### DATASET RECORDS
====
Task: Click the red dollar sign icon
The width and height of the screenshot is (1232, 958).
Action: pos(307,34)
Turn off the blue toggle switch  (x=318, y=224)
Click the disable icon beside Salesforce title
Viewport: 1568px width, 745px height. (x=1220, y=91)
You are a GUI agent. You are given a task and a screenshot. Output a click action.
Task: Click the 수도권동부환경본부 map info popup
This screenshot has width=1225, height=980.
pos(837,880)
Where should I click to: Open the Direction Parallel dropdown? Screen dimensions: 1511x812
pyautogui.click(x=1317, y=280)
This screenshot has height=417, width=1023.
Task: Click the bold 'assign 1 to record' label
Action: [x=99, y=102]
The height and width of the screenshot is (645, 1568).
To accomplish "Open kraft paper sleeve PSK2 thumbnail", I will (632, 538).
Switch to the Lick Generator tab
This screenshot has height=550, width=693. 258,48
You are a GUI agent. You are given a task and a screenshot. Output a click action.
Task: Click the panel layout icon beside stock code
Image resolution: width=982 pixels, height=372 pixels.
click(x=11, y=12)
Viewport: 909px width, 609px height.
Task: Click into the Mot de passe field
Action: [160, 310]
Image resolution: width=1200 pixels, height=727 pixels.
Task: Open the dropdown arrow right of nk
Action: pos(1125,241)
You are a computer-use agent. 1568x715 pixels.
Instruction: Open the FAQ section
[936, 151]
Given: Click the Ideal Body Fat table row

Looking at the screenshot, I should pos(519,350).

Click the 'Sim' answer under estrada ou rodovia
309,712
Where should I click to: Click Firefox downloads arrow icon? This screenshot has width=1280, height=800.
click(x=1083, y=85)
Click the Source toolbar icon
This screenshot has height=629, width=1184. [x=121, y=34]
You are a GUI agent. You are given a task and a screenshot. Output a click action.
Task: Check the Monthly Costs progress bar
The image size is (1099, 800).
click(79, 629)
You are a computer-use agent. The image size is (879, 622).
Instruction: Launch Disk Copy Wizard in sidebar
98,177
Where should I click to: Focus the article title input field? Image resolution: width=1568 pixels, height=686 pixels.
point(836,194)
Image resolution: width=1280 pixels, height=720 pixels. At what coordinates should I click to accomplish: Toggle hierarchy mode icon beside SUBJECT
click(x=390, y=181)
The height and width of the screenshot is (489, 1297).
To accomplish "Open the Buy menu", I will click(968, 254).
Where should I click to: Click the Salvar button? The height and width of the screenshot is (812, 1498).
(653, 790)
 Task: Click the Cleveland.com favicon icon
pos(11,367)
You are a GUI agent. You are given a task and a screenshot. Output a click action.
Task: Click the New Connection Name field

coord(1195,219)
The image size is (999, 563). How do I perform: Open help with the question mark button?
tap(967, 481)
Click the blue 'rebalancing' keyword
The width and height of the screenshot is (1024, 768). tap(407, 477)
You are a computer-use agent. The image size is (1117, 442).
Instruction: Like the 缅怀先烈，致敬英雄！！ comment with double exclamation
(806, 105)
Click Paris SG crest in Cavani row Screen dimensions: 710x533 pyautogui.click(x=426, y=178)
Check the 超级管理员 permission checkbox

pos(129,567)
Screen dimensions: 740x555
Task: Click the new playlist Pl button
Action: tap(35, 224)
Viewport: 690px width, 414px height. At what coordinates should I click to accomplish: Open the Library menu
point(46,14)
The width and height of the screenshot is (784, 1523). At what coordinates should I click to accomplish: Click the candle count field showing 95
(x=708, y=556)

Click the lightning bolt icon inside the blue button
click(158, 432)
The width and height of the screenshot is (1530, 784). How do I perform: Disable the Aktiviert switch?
====
### WHAT TO PRODUCE
Line by line, retype the whole listing exactly.

### TASK RESULT
Task: Click the red dollar sign icon
The width and height of the screenshot is (1232, 958).
Action: pos(307,34)
Turn off the blue toggle switch  (x=318, y=224)
Click the disable icon beside Salesforce title
Viewport: 1568px width, 745px height. (x=1220, y=91)
You are a GUI agent. You are given a task and a screenshot. Output a click action.
Task: Click the 수도권동부환경본부 map info popup
This screenshot has width=1225, height=980.
pos(837,880)
Where should I click to: Open the Direction Parallel dropdown? Screen dimensions: 1511x812
pyautogui.click(x=1317, y=280)
This screenshot has height=417, width=1023.
Task: Click the bold 'assign 1 to record' label
Action: [x=99, y=102]
The height and width of the screenshot is (645, 1568).
To accomplish "Open kraft paper sleeve PSK2 thumbnail", I will (632, 538).
Switch to the Lick Generator tab
This screenshot has height=550, width=693. 258,48
You are a GUI agent. You are given a task and a screenshot. Output a click action.
Task: Click the panel layout icon beside stock code
Image resolution: width=982 pixels, height=372 pixels.
click(x=11, y=12)
Viewport: 909px width, 609px height.
Task: Click into the Mot de passe field
Action: [160, 310]
Image resolution: width=1200 pixels, height=727 pixels.
Task: Open the dropdown arrow right of nk
Action: pos(1125,241)
You are a computer-use agent. 1568x715 pixels.
Instruction: Open the FAQ section
[936, 151]
Given: Click the Ideal Body Fat table row

Looking at the screenshot, I should pos(519,350).

Click the 'Sim' answer under estrada ou rodovia
309,712
Where should I click to: Click Firefox downloads arrow icon? This screenshot has width=1280, height=800.
click(x=1083, y=85)
Click the Source toolbar icon
This screenshot has height=629, width=1184. [x=121, y=34]
You are a GUI agent. You are given a task and a screenshot. Output a click action.
Task: Check the Monthly Costs progress bar
The image size is (1099, 800).
click(79, 629)
You are a computer-use agent. The image size is (879, 622).
Instruction: Launch Disk Copy Wizard in sidebar
98,177
Where should I click to: Focus the article title input field? Image resolution: width=1568 pixels, height=686 pixels.
point(836,194)
Image resolution: width=1280 pixels, height=720 pixels. At what coordinates should I click to accomplish: Toggle hierarchy mode icon beside SUBJECT
click(x=390, y=181)
The height and width of the screenshot is (489, 1297).
To accomplish "Open the Buy menu", I will click(968, 254).
Where should I click to: Click the Salvar button? The height and width of the screenshot is (812, 1498).
(653, 790)
 Task: Click the Cleveland.com favicon icon
pos(11,367)
You are a GUI agent. You are given a task and a screenshot. Output a click action.
Task: Click the New Connection Name field

coord(1195,219)
The image size is (999, 563). How do I perform: Open help with the question mark button?
tap(967, 481)
Click the blue 'rebalancing' keyword
The width and height of the screenshot is (1024, 768). tap(407, 477)
You are a computer-use agent. The image size is (1117, 442).
Instruction: Like the 缅怀先烈，致敬英雄！！ comment with double exclamation
(806, 105)
Click Paris SG crest in Cavani row Screen dimensions: 710x533 pyautogui.click(x=426, y=178)
Check the 超级管理员 permission checkbox

pos(129,567)
Screen dimensions: 740x555
Task: Click the new playlist Pl button
Action: tap(35, 224)
Viewport: 690px width, 414px height. At what coordinates should I click to accomplish: Open the Library menu
point(46,14)
The width and height of the screenshot is (784, 1523). At what coordinates should I click to accomplish: Click the candle count field showing 95
(x=708, y=556)

Click the lightning bolt icon inside the blue button
click(158, 432)
The width and height of the screenshot is (1530, 784). How do I perform: Disable the Aktiviert switch?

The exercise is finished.